The Tecumseh Tribune
- Tecumseh Tribune cover, June 9, 1959
- Type: Weekly newspaper
- Founder(s): Lucien “Kit” Lacasse and Henry F. Hayes
- Founded: 1959
- Ceased publication: January 2012
- City: Tecumseh, Ontario
- ISSN: 1706-452X
- Website: thetribune.ca

= The Tecumseh Tribune =

The Tecumseh Tribune was a weekly newspaper published in Tecumseh, Ontario, from 1864 to 2012.

==History==

The Tecumseh Tribune began in 1959 under the ownership of Lucien “Kit” Lacasse and Henry F. Hayes. Both the Lacasse and Hayes families were long time members of the community. Dr. Gustave Lacasse was mayor of Tecumseh from 1928 - 1929, Hector Lacasse also wrote editorials for the paper, “Armchair Critic” by “Hec-que-tor” and was mayor from 1966 - 1970 as well as Deputy Reeve to George Hayes. Kit's brother Joe also joined the paper in 1979, and family member Paul Lacasse wrote front-page articles in the 1990s. Jean-Marc Lacasse would write multi-page articles on his tumultuous canoe trips in Manitoba and Northern Ontario during the 1980s, complete with great photos and drawings.

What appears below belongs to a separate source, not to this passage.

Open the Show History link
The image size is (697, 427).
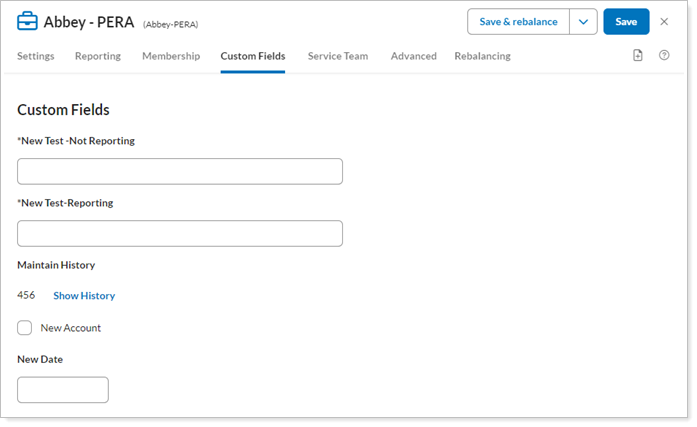[x=84, y=296]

Lucien was born July 14, 1931, and died on February 16, 1991. During his life he stood as an Essex North NDP candidate, and as a Christian never shied away from helping those in the community or expressing his opinions in decades of editorials. “Kit” wrote front-page articles and his “One Man’s Opinion” column, where not even his own family in politics were immune to an editorial, like calling out Mayor Lacasse or referring to the town council's record as “the year of the Jackass”. Today one can walk down Lacasse Boulevard to take a swim in Lacasse Park. Lucien started the Tribune Printing Company in 1953, and it continues today as Lacasse SPG.

Henry Frederick Hayes was born on February 25, 1920, and died on May 8, 2015. Henry had been a member of Royal Canadian Air Force during World War II, and during his life was a member of the Council of Canadians and a Tecumseh Town Councillor involved in building of the first public library and new Town Hall.

Local historians will be interested in a January 31, 1984, article detailing the history of Tecumseh's other well-known family, the Cadas, who have been deeply involved in governance since 1914.

The paper was primarily in English, but featured French language columns owing to the town's Franco-Ontarian origins. A regular advertiser in the paper was Green Giant of Canada, a major employer in the area, whose offices were directly across from the 1970s location of the Tribune on 13012 Tecumseh Road. The October 25th, 1973 issue of the paper featured photos from a giant fire that ravaged the plant, a huge story literally at the doorstop of the offices. The paper was later moved to the Dunn Publishing location at 1415 Lesperance Road in March 2010. The local Cornfest always made front-page news, a favourite phrase being, “It's EAR-RESISTIBLE!” The paper historically served the communities of St. Clair Beach, East Riverside, Emeryville, Forest Glade and parts of Maidstone and Sandwich South Townships. Circulation hovered around 3,000 in the 1960s, 12-15,000 during the 1990s, raising as high as 20,000 during Ronald Dunn's tenure.

After Lucien's death in 1991, family member Michelle (Lacasse) Friesen took over as editor and manager. Two years later Clarence (1937 - 2015) and Isabelle Lesperance of Lesperance Graphics purchased the paper, introducing process colour and a biweekly publishing schedule. Marilyn Lesperance took over publishing and managing editor, later on Clarence and Isabelle's daughter Cheryl Hardcastle assumed the position of editor. Family member Julianne also wrote an “FYI” column for the paper, as well as Isabelle Lesperance and Paul Lacasse. In January 2008, Cheryl continued her position under the new owners, Dunn Publishing and Ronald Dunn. The paper came to a close in January 2012 due to financial difficulties, with Cheryl moving on to Deputy Mayor of Tecumseh and as the NDP Member of Parliament for Windsor-Tecumseh. Ron continued his work with the Windsor Downtown Mission as Director of Development and Community Relations.